Only the pictures stay out; every record is to be quoted exactly.

┌─ DATA TO EXAMINE

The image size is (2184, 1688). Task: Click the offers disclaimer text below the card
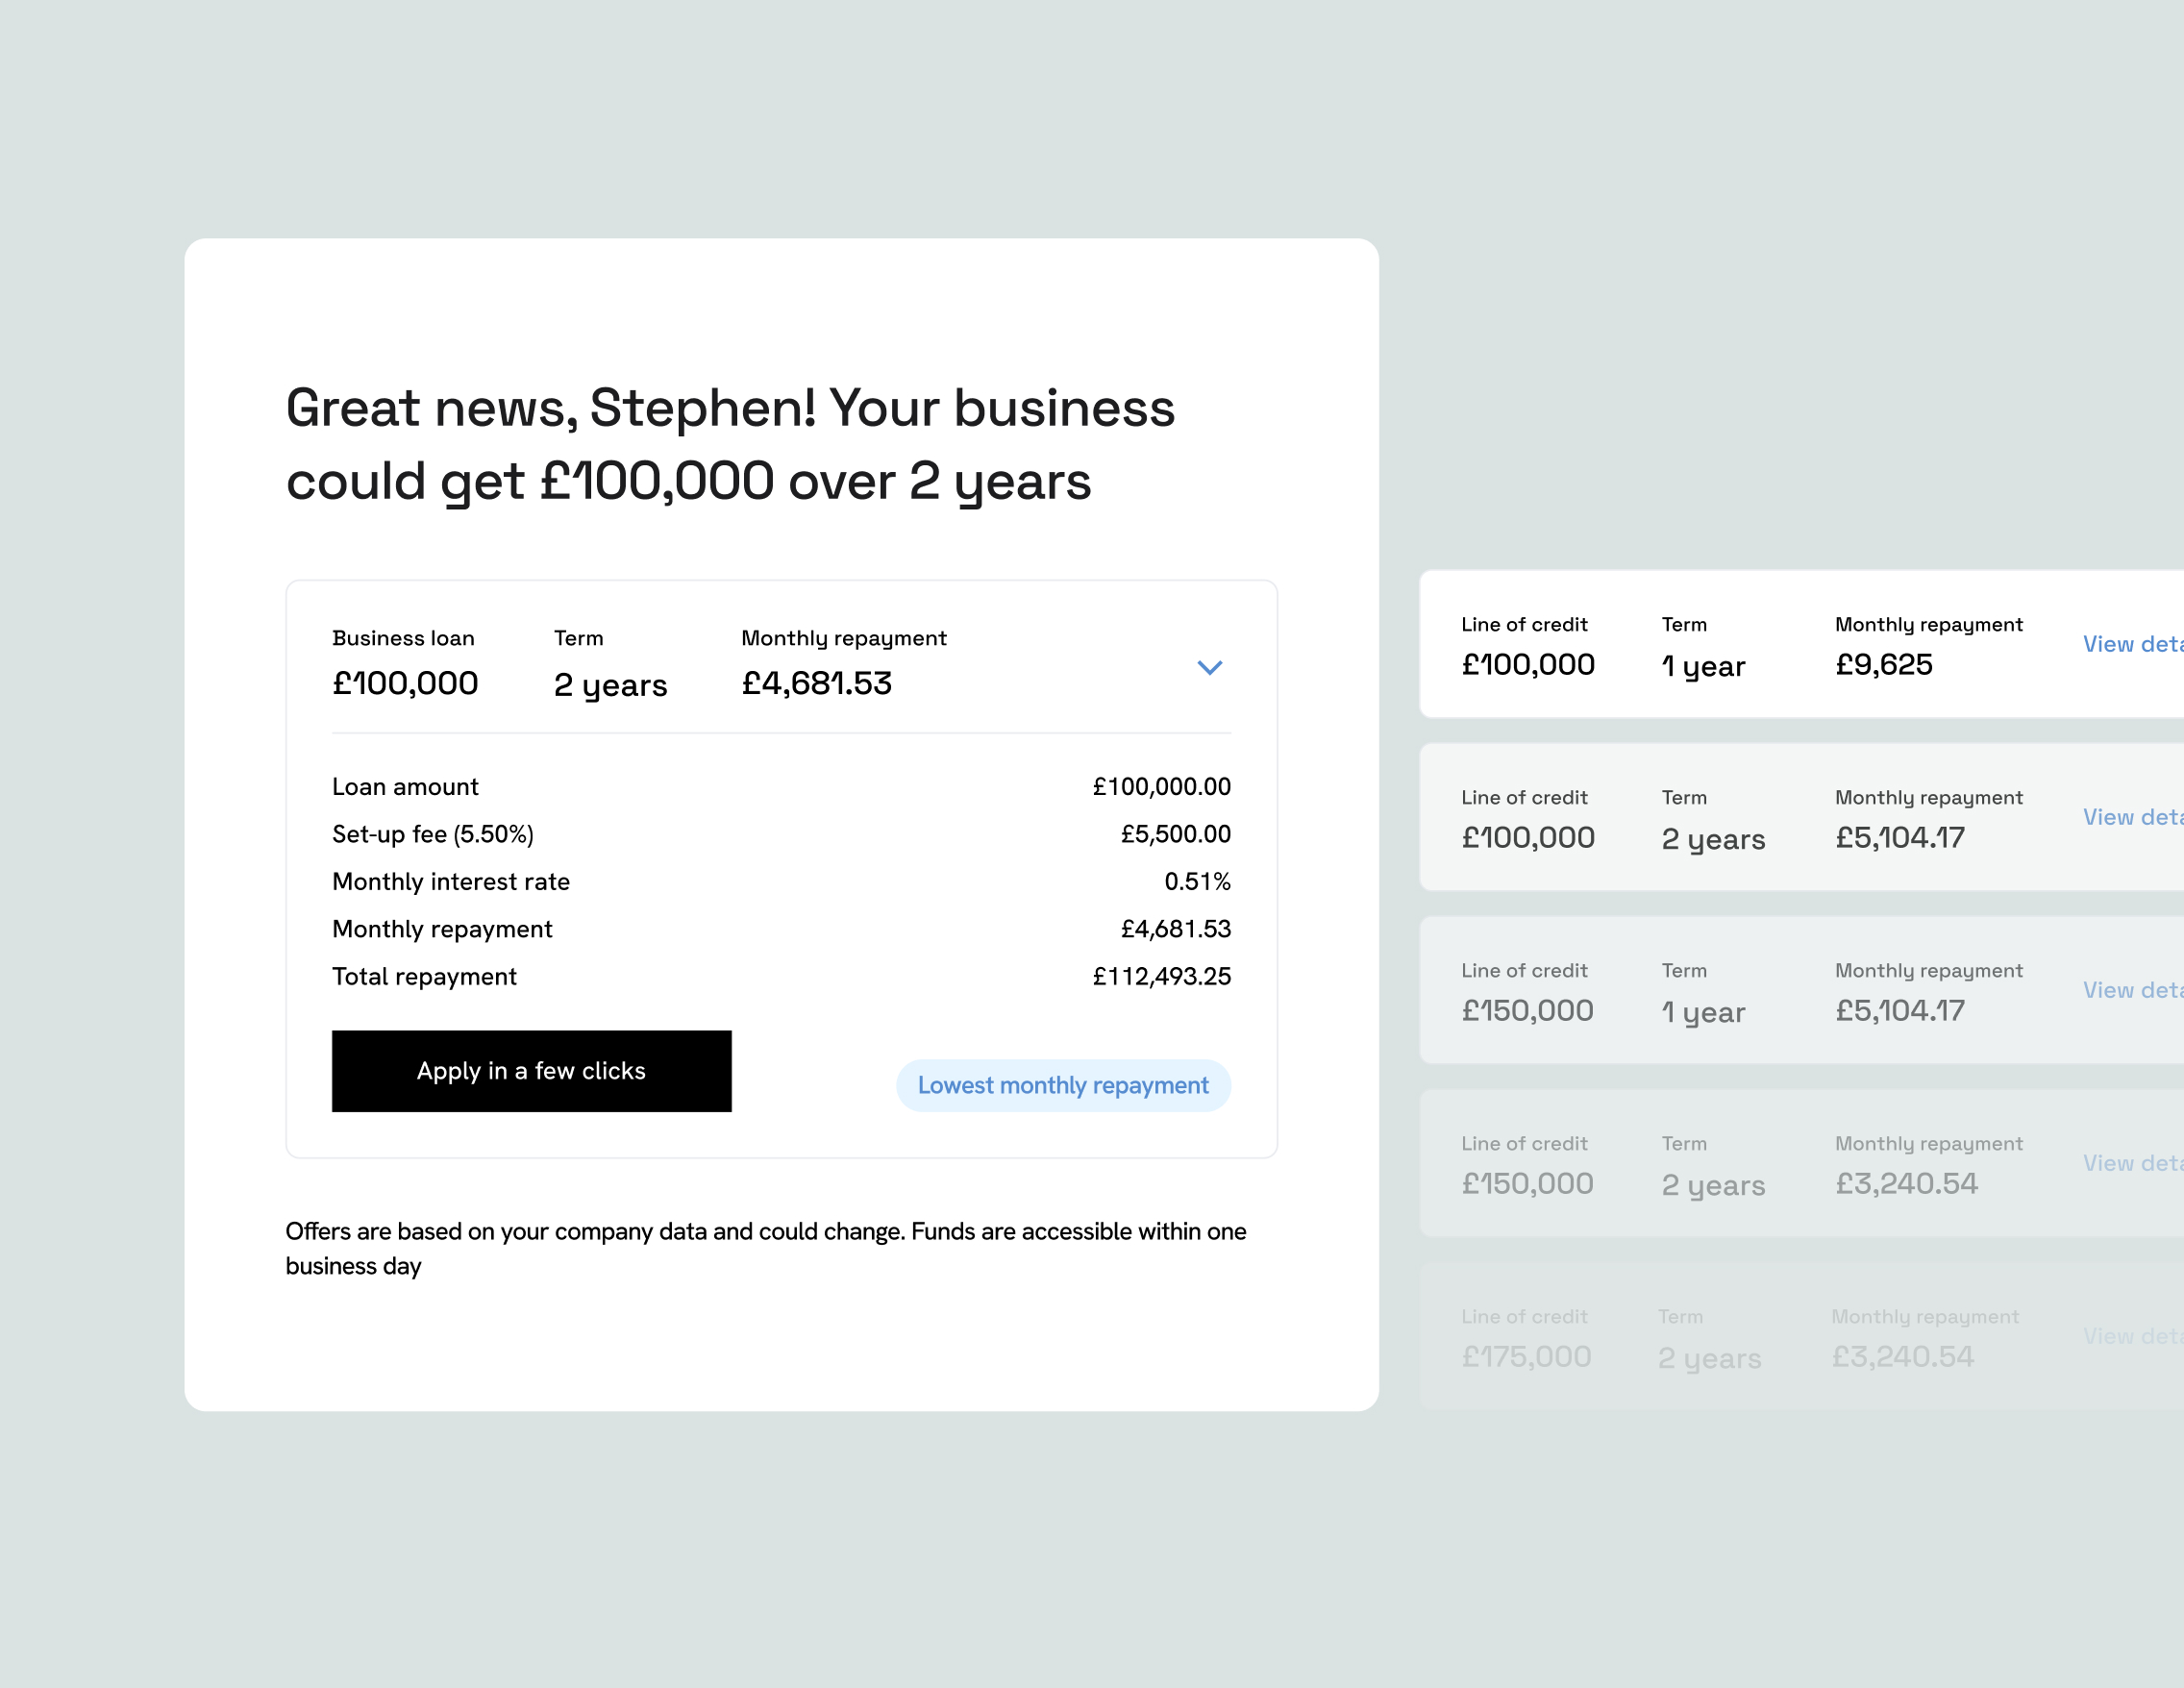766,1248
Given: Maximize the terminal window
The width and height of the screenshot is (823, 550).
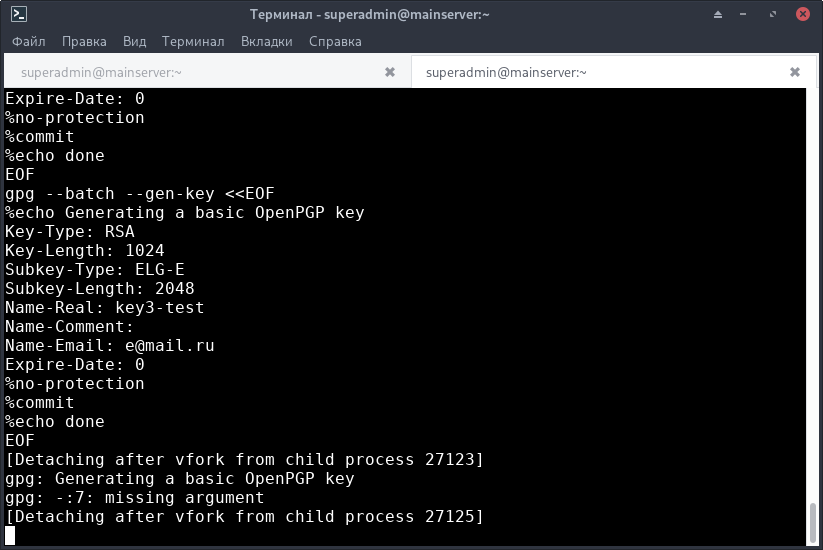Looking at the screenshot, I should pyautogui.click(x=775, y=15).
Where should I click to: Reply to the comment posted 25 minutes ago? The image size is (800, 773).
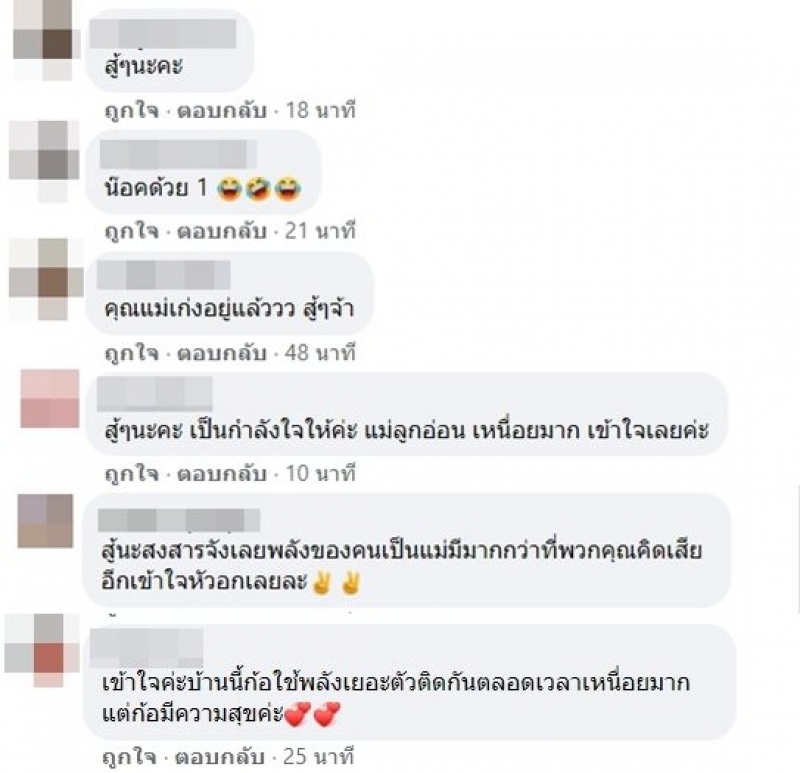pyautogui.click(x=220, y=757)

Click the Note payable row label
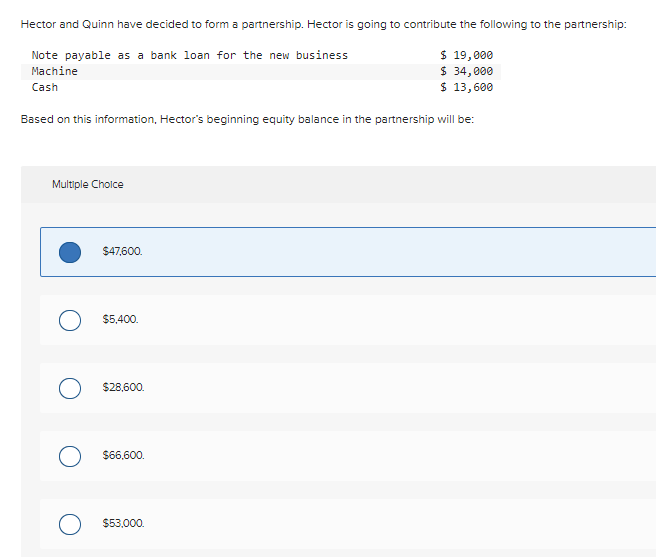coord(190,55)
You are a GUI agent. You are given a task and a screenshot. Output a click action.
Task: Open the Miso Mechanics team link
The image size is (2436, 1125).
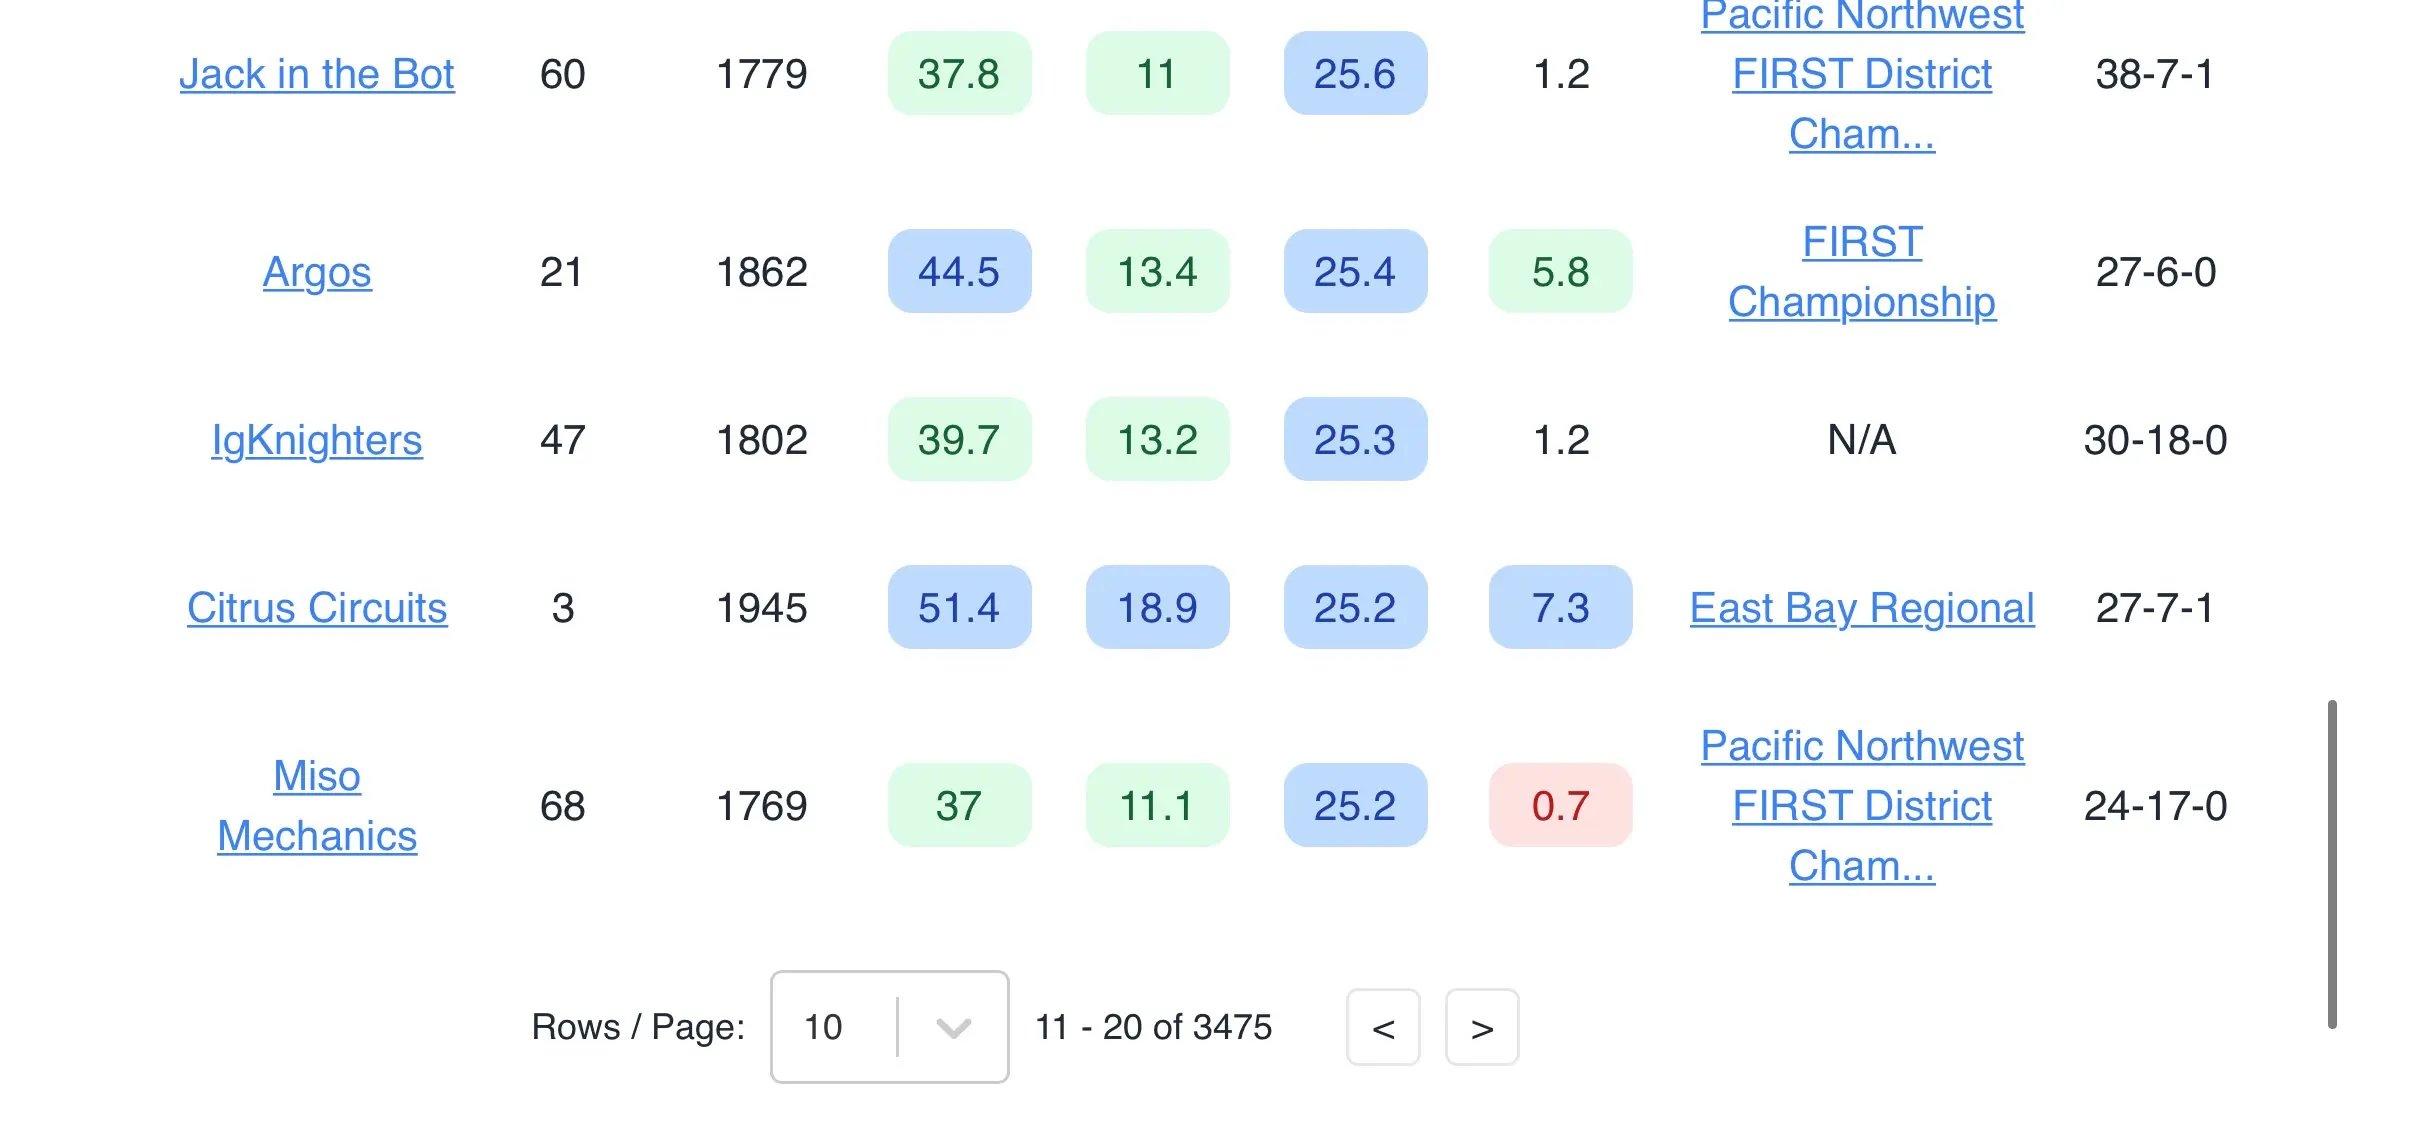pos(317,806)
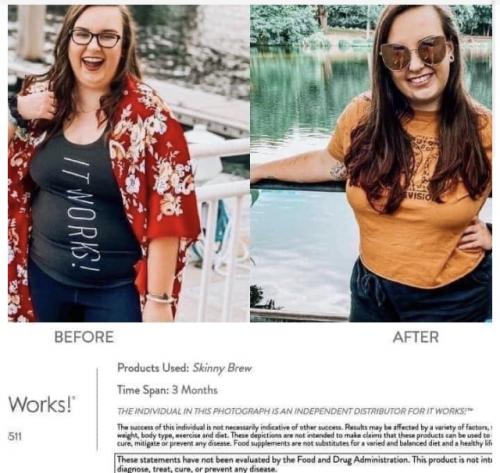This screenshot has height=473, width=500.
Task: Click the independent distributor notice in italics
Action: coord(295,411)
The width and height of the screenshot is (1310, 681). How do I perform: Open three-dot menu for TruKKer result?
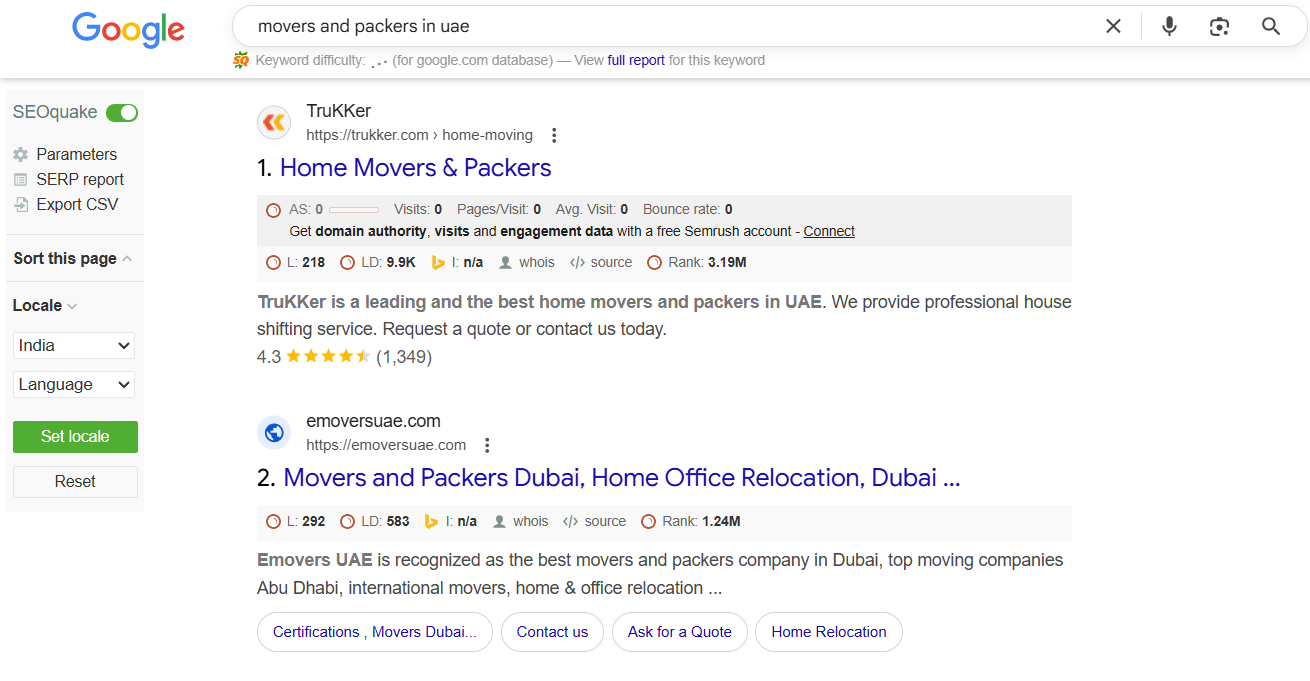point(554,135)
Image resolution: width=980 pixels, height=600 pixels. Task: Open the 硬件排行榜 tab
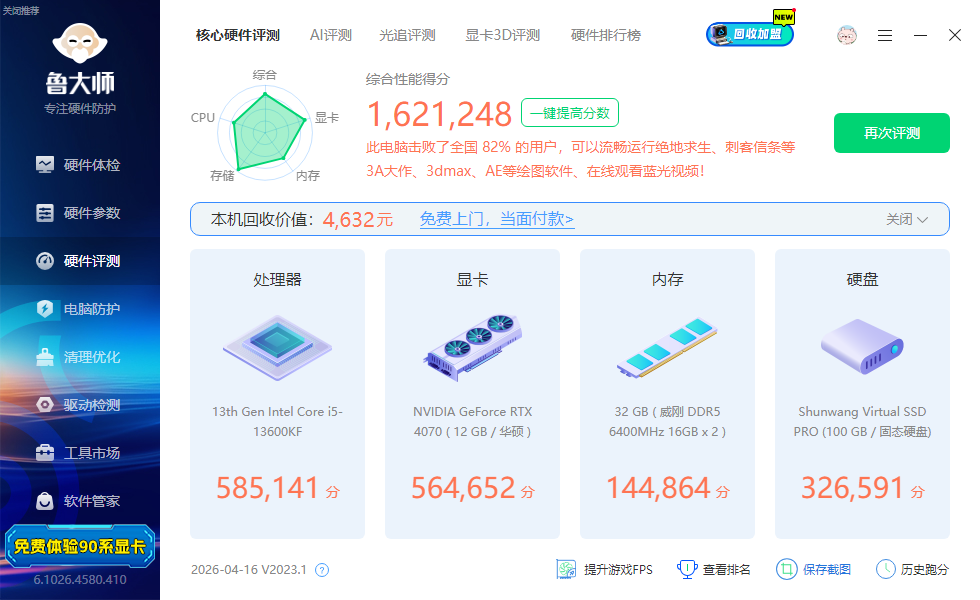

└─

**RESULT:**
The image size is (2184, 1688). Task: Click the offers disclaimer text below the card
766,1248
Given: Maximize the terminal window
The width and height of the screenshot is (823, 550).
Looking at the screenshot, I should pyautogui.click(x=775, y=15).
Where should I click to: Reply to the comment posted 25 minutes ago? The image size is (800, 773).
pyautogui.click(x=220, y=757)

Click the Note payable row label
coord(190,55)
You are a GUI agent. You are given a task and a screenshot. Output a click action.
Task: Open the Miso Mechanics team link
The image size is (2436, 1125).
pos(317,806)
This screenshot has height=473, width=500.
Task: Click the independent distributor notice in italics
Action: coord(295,411)
The width and height of the screenshot is (1310, 681). How do I perform: Open three-dot menu for TruKKer result?
point(554,135)
Image resolution: width=980 pixels, height=600 pixels. Task: Open the 硬件排行榜 tab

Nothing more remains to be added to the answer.